Turn off the Lights

Remembering Tom Clancy: Prolific Author & Video Game Entrepreneur

A great sadness washed over me last Wednesday morning in spite of the news that Tom Clancy has died. From his novels to the movies they inspired, along with his video game franchises, Clancy as a story-teller resides in a unique echelon of few and certainly was one of the most prolific for his time. Although adaptations of novels into movies and video games is a long established entertainment practice, few creative souls have attempted to coincide two forms of entertainment media into the same narrative to expand the experience of their stories. None of whom have had as much success as Clancy; though Ian Fleming’s James Bond comes close, Clancy took coinciding media releases of the same narrative far beyond the spy thriller author.


It has been 15 years since Rainbow Six released on book shelves and video game shelves. I still have the first edition hardback and somewhere within the recesses of a .50 caliber ammo can I house my old PC games in rests the game itself. It was an entertainment experience unlike any other as you simultaneously could read through and play through the narrative. The experience was carefully crafted, the novel being written by Clancy himself while the game was developed by a studio he co-founded, Red Storm Entertainment, now Ubisoft Red Storm. Action driving both media, Clancy’s prose fit beautifully with the gameplay amplifying the stories’ suspense by simulating boots on the ground as you traversed the narrative as the Rainbow operatives. Finally having the opportunity to play one of the most beloved Clancy characters, Ding Chavez, only added to the extraordinary experience that was Rainbow Six



As a video game Rainbow Six revolutionized the first-person shooter genre which by 1998 only five years after the release of Doom had one chaotic dimension; constant action. It brought an entirely new dimensions to shooters; a briefing and planning phase which directly effected the behaviors of your friendly AI in-game and therefore outcome of the mission, and friendly AI under your command and control in-game without an invisible hand dictating them as you played among them. During the planning phase you had to plot their course throughout the mission area while also outfitting your team with the gear they required. Though a scripted symphony of movement, breaching, and clearing; once the game launched into the mission and your computer-assisted teammates executed the plan you devised, the results of a well executed plan seemed orchestral, while the results of a poorly executed plan were a calamitous cacophony.
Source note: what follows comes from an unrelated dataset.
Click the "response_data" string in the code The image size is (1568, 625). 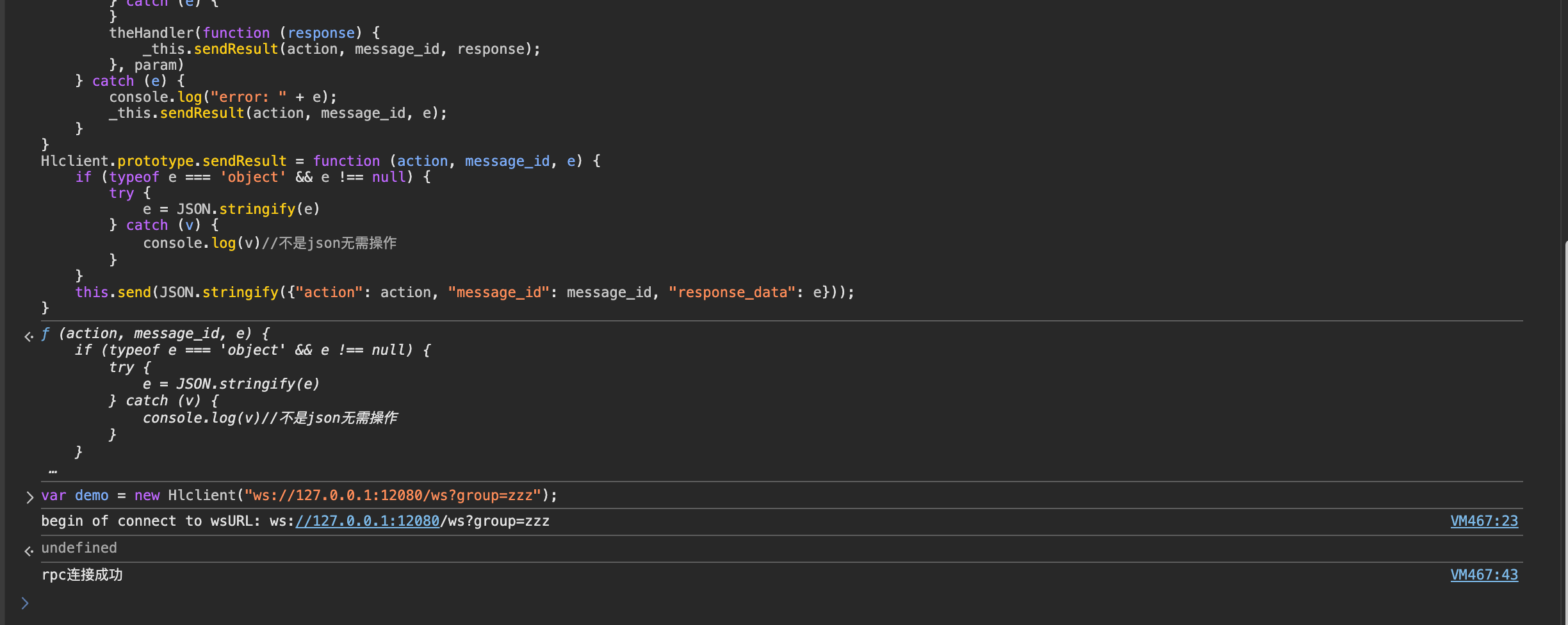point(733,293)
The emphasis was placed on you despite the game being a team effort, as you commanded the entire team. To which their failures were your failures. It was a game that above all else taught you the importance of thought and consideration during planning and moving friendly units together as one; but also consequence. The game was by no means easy, even for a veteran player. The enemies you faced shot well and often true, bullets were very lethal as only a couple would do, a poorly thrown flashbang had drastic and deadly repercussions for everyone in the flash radius, and the environments you operated in commonly offered tactical difficulties such as long hallways with multiple rooms and few points of entry for buildings. Rainbow Six challenged you to a degree rarely seen in video games which often drove you to frustration, but rather than inducing mouse-chucking rage, developed a fine grit and resolve by the time you beat it. Since then, only a few series of games have continued this trend of planning and realistically simulated difficulty; Ghost Recon (yet another Clancy franchise), Operation Flashpoint, ArmA (whom share an original development team), along with SWAT 3 and SWAT 4.



To date Clancy worked on or inspired; 21 titles between the Rainbow Six, Ghost Recon, and Splinter Cell series along with three real-time strategy titles, a turn-based strategy title, two aerial combat titles, and the upcoming Tom Clancy’s The Division; by my count that’s 28 video game titles excluding expansions for and Ghost Recon (which would bring the tally to 45).


Along with his 20 novels (16 of which comprise the Jack Ryan universe) Clancy also published two novels based his branded EndWar games and co-developed four other novel series Power Plays, Op-Center, Net Force, and Net Force Explorers that have 48 books between them two of which spawned a made-for-TV film and a television mini-series. The Power Plays novels also served as the basis for three of Red Storm Entertainments’ earliest titles, including their first game Tom Clancy’s Politika.


As a contributor to literature, film, television, and video games Clancy is truly in a class of his own; I for one will greatly miss the man for that which he has given all of us, a remarkably prolific, intriguing, and innovative volume of works.